WATCHFRIENDS

Monday, July 23, 2007

The Future of Entertainment

I'm sure there are countless in-depth examples of how some innovative thinkers envision the future of how we consume entertainment, and when I come across them, I'll append this entry with links. But for now, I just want to ramble on for a while about the subject, so bear with me. Thanks in advance.

For the last few weeks, I've been utterly enamored with the entire Web 2.0 movement. The dynamic content and direct connections with so many people at the same time-- the possibilities are boggling my mind. The future can't get here fast enough.

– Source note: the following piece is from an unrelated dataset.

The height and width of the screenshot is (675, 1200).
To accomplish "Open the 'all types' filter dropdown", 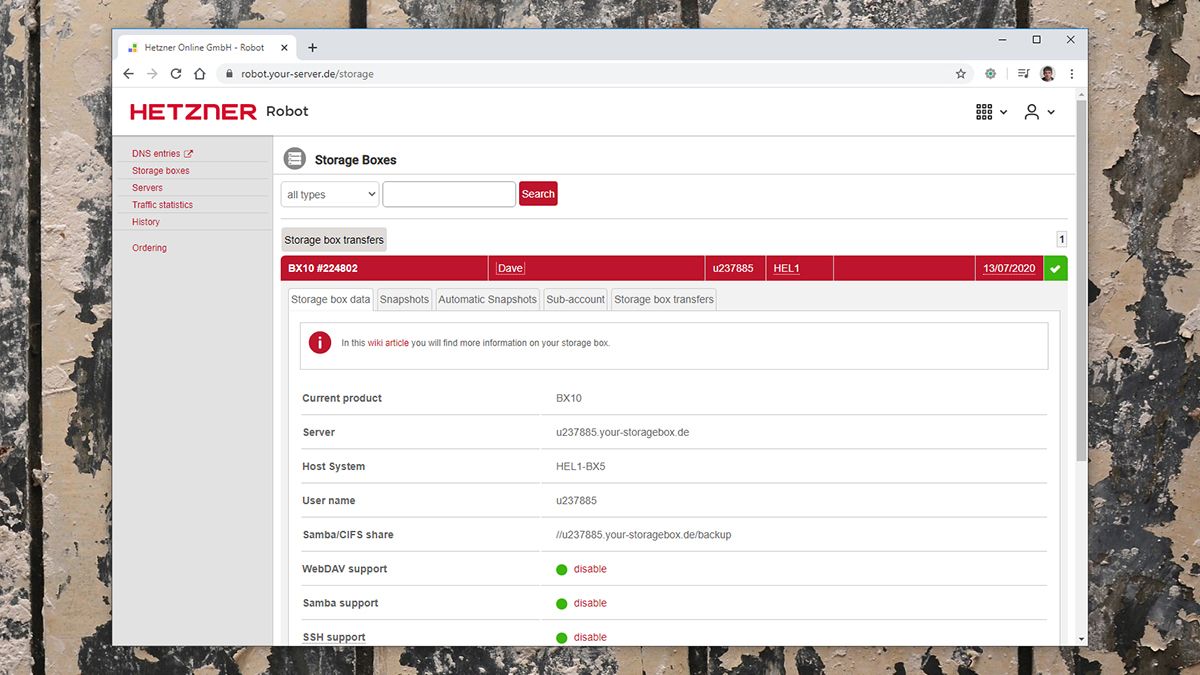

You probably already use Web 2.0 and don't even know it. If you do anything with MySpace, YouTube, Wikipedia, Facebook, Flickr or any of the dozens of other sites that let you upload content and share it with your friends (or with the whole world), then you've dipped your feet into Web 2.0. These types of applications are moving from fun curiosities to becoming incomprehensibly useful. Take Google Earth/Maps. What started as a neat mapping program has evolved to where you can customize the Earth to what YOU want to use it for. Apartment listings, crime statistics, voting trends, your friends and family's locations, your business locations, restaurants in your area, and on and on and on and on. Anything that has any sort of location data in it can now be mashed up with Google Earth to create a custom overlay.

I subscribe to a blog called www.Mashable.com that tracks all the cool Web 2.0 stuff coming along, and it's an almost hourly stream of fresh news about new websites with names like jaxtr.com, nabbr.com, jobster.com, frogpond.com, geni.com, viddler.com, and jing.com. If it's a goofy sounding and spelled name, it's probably Web 2.0. What makes all of this stuff so exciting to me is that it's almost all designed to work together. You can use data from one site and use it to inform something on another site. Tell your genealogy website (geni.com) to use your Flickr photos in your family's photo album, and then use the location data entered on each individual to instantly create a custom Google map for you showing pins where everyone lives. The dates entered for birthdates and weddings and deaths can then be piped over to a custom timeline creation website (xtimeline.com) and create a family timeline that updates itself whenever anyone adds or changes a date in any of the programs that access the data.

It doesn't end. Right now, people are creating custom website startups for every possible combination of datasets and/or hobbies or activities that two or more people might be interested in. Apparently there's a knitting social networking site that has hundreds of thousands of people already signed up for it when it goes live.

So what on earth does this have to do with the future of entertainment?

Indulge me for a bit as I flash back to circa 1993. CD-Roms were just starting to become available, and 'multi-media' was the new buzzword for computing. All sorts of things were starting to become interactive, such as encyclopedias, globes, and catalogs and phone books (remember, this was slightly before the internets burst on the scene). But the one thing that struck my fancy was the concept of interactive books. I was actually thinking in some depth about it already when I started hearing great reviews of one of the first interactive CD-Rom novels. I tracked it down at a books-on-tape bookstore in Houston that happened to have it, and excitedly brought it home for when I would one day HAVE a PC computer with a CD-Rom drive. That's how excited I was about this concept.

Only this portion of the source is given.